Items from a data source
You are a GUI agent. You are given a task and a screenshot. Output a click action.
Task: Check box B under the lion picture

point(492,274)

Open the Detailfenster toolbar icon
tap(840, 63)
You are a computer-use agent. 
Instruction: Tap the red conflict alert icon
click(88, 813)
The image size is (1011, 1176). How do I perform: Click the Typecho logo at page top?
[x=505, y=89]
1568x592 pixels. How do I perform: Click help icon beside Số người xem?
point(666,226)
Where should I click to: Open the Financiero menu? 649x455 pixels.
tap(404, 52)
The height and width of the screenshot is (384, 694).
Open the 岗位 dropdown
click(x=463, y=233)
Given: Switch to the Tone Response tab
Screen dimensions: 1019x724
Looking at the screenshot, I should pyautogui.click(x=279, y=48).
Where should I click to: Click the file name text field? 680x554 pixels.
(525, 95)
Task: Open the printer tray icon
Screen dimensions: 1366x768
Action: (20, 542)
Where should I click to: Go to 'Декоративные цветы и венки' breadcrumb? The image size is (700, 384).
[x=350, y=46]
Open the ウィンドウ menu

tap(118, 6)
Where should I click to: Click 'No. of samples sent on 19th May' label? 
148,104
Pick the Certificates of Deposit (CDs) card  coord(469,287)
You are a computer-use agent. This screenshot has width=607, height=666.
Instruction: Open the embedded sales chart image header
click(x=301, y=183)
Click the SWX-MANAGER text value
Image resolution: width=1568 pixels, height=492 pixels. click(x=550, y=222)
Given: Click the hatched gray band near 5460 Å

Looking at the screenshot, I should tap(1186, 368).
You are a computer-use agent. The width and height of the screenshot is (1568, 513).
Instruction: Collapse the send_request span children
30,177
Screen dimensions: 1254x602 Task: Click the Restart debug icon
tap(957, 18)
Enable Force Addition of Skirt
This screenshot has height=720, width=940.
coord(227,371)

### YOUR TASK
Would you copy exactly the lines from the one that contains "Open the 岗位 dropdown" through the final line of the records above, including both?

### SOLVED PROBLEM
Open the 岗位 dropdown
click(x=463, y=233)
Given: Switch to the Tone Response tab
Screen dimensions: 1019x724
Looking at the screenshot, I should pyautogui.click(x=279, y=48).
Where should I click to: Click the file name text field? 680x554 pixels.
(525, 95)
Task: Open the printer tray icon
Screen dimensions: 1366x768
Action: (20, 542)
Where should I click to: Go to 'Декоративные цветы и венки' breadcrumb? The image size is (700, 384).
[x=350, y=46]
Open the ウィンドウ menu

tap(118, 6)
Where should I click to: Click 'No. of samples sent on 19th May' label? 
148,104
Pick the Certificates of Deposit (CDs) card  coord(469,287)
You are a computer-use agent. This screenshot has width=607, height=666.
Instruction: Open the embedded sales chart image header
click(x=301, y=183)
Click the SWX-MANAGER text value
Image resolution: width=1568 pixels, height=492 pixels. click(x=550, y=222)
Given: Click the hatched gray band near 5460 Å

Looking at the screenshot, I should tap(1186, 368).
You are a computer-use agent. The width and height of the screenshot is (1568, 513).
Instruction: Collapse the send_request span children
30,177
Screen dimensions: 1254x602 Task: Click the Restart debug icon
tap(957, 18)
Enable Force Addition of Skirt
This screenshot has height=720, width=940.
coord(227,371)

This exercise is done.